(Pixel coordinate grounding data)
■ ■ ■ ■ ■ ■ ■
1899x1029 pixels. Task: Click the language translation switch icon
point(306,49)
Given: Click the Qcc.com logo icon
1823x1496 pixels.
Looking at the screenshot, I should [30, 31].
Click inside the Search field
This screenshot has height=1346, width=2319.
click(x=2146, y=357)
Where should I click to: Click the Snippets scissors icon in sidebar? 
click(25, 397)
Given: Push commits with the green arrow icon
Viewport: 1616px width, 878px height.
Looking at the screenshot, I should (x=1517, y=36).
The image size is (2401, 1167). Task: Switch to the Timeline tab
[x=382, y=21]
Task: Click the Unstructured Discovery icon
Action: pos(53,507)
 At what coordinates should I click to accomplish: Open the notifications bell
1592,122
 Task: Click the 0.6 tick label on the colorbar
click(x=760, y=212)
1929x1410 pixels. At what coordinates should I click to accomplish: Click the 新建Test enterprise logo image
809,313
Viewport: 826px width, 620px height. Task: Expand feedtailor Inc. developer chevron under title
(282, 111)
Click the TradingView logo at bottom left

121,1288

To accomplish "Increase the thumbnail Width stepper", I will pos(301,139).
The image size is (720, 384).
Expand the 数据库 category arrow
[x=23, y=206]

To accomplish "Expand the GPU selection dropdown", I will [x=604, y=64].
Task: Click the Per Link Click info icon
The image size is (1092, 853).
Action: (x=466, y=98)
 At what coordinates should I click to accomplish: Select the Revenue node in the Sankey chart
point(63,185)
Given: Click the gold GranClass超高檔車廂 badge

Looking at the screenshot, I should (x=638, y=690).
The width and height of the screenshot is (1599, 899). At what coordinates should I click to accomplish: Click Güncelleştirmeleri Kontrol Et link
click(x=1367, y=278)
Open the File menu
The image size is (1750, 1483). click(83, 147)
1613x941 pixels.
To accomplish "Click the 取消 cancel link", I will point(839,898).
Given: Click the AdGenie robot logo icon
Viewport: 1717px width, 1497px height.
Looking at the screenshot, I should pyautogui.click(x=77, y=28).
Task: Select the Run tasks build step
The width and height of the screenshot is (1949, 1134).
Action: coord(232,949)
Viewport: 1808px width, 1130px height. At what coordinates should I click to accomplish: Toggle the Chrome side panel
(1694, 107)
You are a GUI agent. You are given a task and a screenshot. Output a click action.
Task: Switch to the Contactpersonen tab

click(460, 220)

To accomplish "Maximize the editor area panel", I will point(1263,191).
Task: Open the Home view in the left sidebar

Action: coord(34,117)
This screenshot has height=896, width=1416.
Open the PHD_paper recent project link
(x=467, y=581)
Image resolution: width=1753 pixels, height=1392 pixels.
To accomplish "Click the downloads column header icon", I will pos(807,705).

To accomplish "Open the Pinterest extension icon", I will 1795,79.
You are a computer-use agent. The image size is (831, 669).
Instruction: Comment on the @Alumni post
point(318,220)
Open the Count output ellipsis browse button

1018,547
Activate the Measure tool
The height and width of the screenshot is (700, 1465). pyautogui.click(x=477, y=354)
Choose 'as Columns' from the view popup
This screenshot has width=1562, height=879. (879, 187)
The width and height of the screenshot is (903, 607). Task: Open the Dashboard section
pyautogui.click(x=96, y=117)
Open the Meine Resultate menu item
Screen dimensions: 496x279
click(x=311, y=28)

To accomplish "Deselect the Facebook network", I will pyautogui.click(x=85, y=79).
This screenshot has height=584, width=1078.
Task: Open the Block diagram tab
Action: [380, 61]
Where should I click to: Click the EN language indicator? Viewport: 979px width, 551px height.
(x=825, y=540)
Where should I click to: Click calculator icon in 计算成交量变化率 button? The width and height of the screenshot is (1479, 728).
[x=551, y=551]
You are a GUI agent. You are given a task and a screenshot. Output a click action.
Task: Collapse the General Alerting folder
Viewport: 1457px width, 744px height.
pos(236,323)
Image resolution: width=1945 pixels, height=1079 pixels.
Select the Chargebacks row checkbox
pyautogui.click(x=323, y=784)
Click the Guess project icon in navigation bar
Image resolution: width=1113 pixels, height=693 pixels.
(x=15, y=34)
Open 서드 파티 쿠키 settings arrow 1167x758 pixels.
■ ■ ■ ■ ■ ■ ■
*Problem description*
From the first line to the last, retype the data exactly.

*Final answer*
1899x1029 pixels. Task: Click the language translation switch icon
point(306,49)
Given: Click the Qcc.com logo icon
1823x1496 pixels.
Looking at the screenshot, I should [30, 31].
Click inside the Search field
This screenshot has height=1346, width=2319.
click(x=2146, y=357)
Where should I click to: Click the Snippets scissors icon in sidebar? 
click(25, 397)
Given: Push commits with the green arrow icon
Viewport: 1616px width, 878px height.
Looking at the screenshot, I should (x=1517, y=36).
The image size is (2401, 1167). Task: Switch to the Timeline tab
[x=382, y=21]
Task: Click the Unstructured Discovery icon
Action: pos(53,507)
 At what coordinates should I click to accomplish: Open the notifications bell
1592,122
 Task: Click the 0.6 tick label on the colorbar
click(x=760, y=212)
1929x1410 pixels. At what coordinates should I click to accomplish: Click the 新建Test enterprise logo image
809,313
Viewport: 826px width, 620px height. Task: Expand feedtailor Inc. developer chevron under title
(282, 111)
Click the TradingView logo at bottom left

121,1288

To accomplish "Increase the thumbnail Width stepper", I will pos(301,139).
The image size is (720, 384).
Expand the 数据库 category arrow
[x=23, y=206]

To accomplish "Expand the GPU selection dropdown", I will [x=604, y=64].
Task: Click the Per Link Click info icon
The image size is (1092, 853).
Action: (x=466, y=98)
 At what coordinates should I click to accomplish: Select the Revenue node in the Sankey chart
point(63,185)
Given: Click the gold GranClass超高檔車廂 badge

Looking at the screenshot, I should (x=638, y=690).
The width and height of the screenshot is (1599, 899). At what coordinates should I click to accomplish: Click Güncelleştirmeleri Kontrol Et link
click(x=1367, y=278)
Open the File menu
The image size is (1750, 1483). click(83, 147)
1613x941 pixels.
To accomplish "Click the 取消 cancel link", I will point(839,898).
Given: Click the AdGenie robot logo icon
Viewport: 1717px width, 1497px height.
Looking at the screenshot, I should pyautogui.click(x=77, y=28).
Task: Select the Run tasks build step
The width and height of the screenshot is (1949, 1134).
Action: coord(232,949)
Viewport: 1808px width, 1130px height. At what coordinates should I click to accomplish: Toggle the Chrome side panel
(1694, 107)
You are a GUI agent. You are given a task and a screenshot. Output a click action.
Task: Switch to the Contactpersonen tab

click(460, 220)

To accomplish "Maximize the editor area panel", I will point(1263,191).
Task: Open the Home view in the left sidebar

Action: coord(34,117)
This screenshot has height=896, width=1416.
Open the PHD_paper recent project link
(x=467, y=581)
Image resolution: width=1753 pixels, height=1392 pixels.
To accomplish "Click the downloads column header icon", I will pos(807,705).

To accomplish "Open the Pinterest extension icon", I will 1795,79.
You are a computer-use agent. The image size is (831, 669).
Instruction: Comment on the @Alumni post
point(318,220)
Open the Count output ellipsis browse button

1018,547
Activate the Measure tool
The height and width of the screenshot is (700, 1465). pyautogui.click(x=477, y=354)
Choose 'as Columns' from the view popup
This screenshot has width=1562, height=879. (879, 187)
The width and height of the screenshot is (903, 607). Task: Open the Dashboard section
pyautogui.click(x=96, y=117)
Open the Meine Resultate menu item
Screen dimensions: 496x279
click(x=311, y=28)

To accomplish "Deselect the Facebook network", I will pyautogui.click(x=85, y=79).
This screenshot has height=584, width=1078.
Task: Open the Block diagram tab
Action: [380, 61]
Where should I click to: Click the EN language indicator? Viewport: 979px width, 551px height.
(x=825, y=540)
Where should I click to: Click calculator icon in 计算成交量变化率 button? The width and height of the screenshot is (1479, 728).
[x=551, y=551]
You are a GUI agent. You are given a task and a screenshot. Output a click action.
Task: Collapse the General Alerting folder
Viewport: 1457px width, 744px height.
pos(236,323)
Image resolution: width=1945 pixels, height=1079 pixels.
Select the Chargebacks row checkbox
pyautogui.click(x=323, y=784)
Click the Guess project icon in navigation bar
Image resolution: width=1113 pixels, height=693 pixels.
(x=15, y=34)
Open 서드 파티 쿠키 settings arrow 1167x758 pixels.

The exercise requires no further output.